Scientists hot on the trail for drug which stops cravings for chocolate
What's so bad about being a chocoholic? Plenty, says Adam Drewnowski, who is hunting a drug to battle cravings.
Chocolate is the food most craved by women who eat in binges, because of a brain chemical that gives them physical pleasure from the sweet indulgence, the University of Michigan nutritionist has discovered.
Now scientists are hot on the trail of drugs to block those intense cravings and battle eating disorders. "It's possible that we may be able to control the onset of binges,'' predicts Drewnowski.
At issue are not people who simply need to shed weight, but sufferers of medically defined disorders causing severe food cravings and huge eating binges, often followed by induced vomiting or laxatives to fight the resulting pounds. One such disorder, bulimia, affects one million Americans, mostly young women.
Binging women most desire foods high in fat and sugar -- chocolate is the No.
1 urge -- while men crave foods high in fat and salt, surveys show.
The brain naturally produces opiates, drug-like chemicals that cause pleasure sensations and are linked to addictions. Animal studies show these chemicals could be a trigger for sweet, fatty cravings. And consuming such foods made the brain produce even more of the chemicals, as shown in studies of rats given chocolate milk.
When the brain's normal opiate production was blocked, rats chose their normal feed over previously tempting sweets.
Drewnowski tested the theory in 41 women, bingers and normal eaters. They were offered their favourite foods, from pretzels and jelly beans to chocolate chip cookies and chocolate ice cream. Half received injections of naloxone, a drug used to treat heroin overdoses because it blocks brain opiate receptors. The rest got a placebo of salt water.
Naloxone made bingers eat notably less -- 160 fewer calories per meal, Drewnowski reported in July's American Journal of Clinical Nutrition. Their chocolate consumption dropped in favour of lower-fat foods like popcorn. And when asked to rate their favourite foods again, chocolate dropped.
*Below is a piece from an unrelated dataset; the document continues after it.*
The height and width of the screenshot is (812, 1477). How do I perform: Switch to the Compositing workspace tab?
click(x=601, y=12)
Nonbingers weren't affected.
"The effect of naloxone was to reduce the pleasure response of food'' in bingers, Drewnowski concluded. "Binge eaters often know a binge is coming.
... That may be the time to take the medication.'' Naloxone is available only intravenously, an infeasible treatment for chronic bingers. Drewnowski is hunting an easier-to-take drug.
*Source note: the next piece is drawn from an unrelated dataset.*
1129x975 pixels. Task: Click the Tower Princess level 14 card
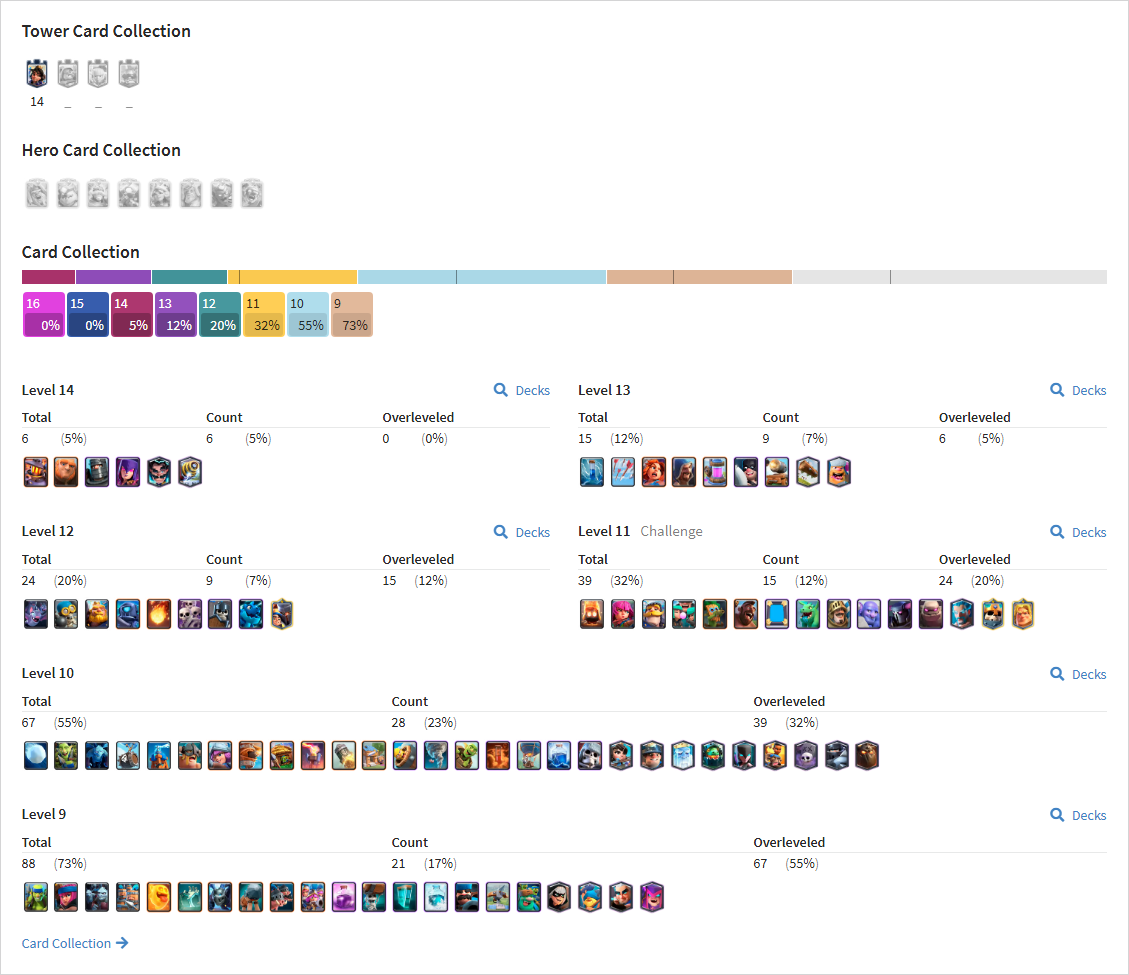(x=37, y=74)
"It's a promising avenue,'' said Dr. Katherine Halmi, an eating disorder specialist at Cornell University. Drewnowski's work shows binge eating affects more than one neurotransmitter -- opiates as well as serotonin -- meaning "there is a need for a spectrum of treatments,'' she said.
But understanding of brain function is in its infancy, cautioned nutritionist Barbara Rolls of Pennsylvania State University. "These are provocative findings ... but this is one first phase,'' she said.
*** British doctors have reported that they had discovered why diets don't work -- it's all in the head.
Dieting upsets the level of chemicals in the brain, which in turn gives people an urge to overeat, E.M. Clifford and colleagues at Littlemore Hospital in Oxford found.
They cited studies on rats showing that those lacking the ability to use the neurotransmitter serotonin become overweight. Neurotransmitters are chemicals that help carry electrical signals along a nerve.
The doctors tested 12 women aged 20 to 39, and found that those on a restricted diet of 1,000 calories a day had lower levels of the essential amino acid tryptophan, which the body uses to make serotonin.
"Thus, during dieting, subjects are likely to experience urges to overeat which will compromise efforts at continued food restriction,'' they wrote in the science journal Nature.
In other words, dieting can give people the urge to binge.
"Humans have evolved powerful adaptive mechanisms for maintaining food intake. Trying to overcome these by voluntary food restriction is not only difficult but may be counterproductive in some individuals,'' they added.
But they said doctors could deliberately manipulate levels of these chemicals for those found to be clinically obese.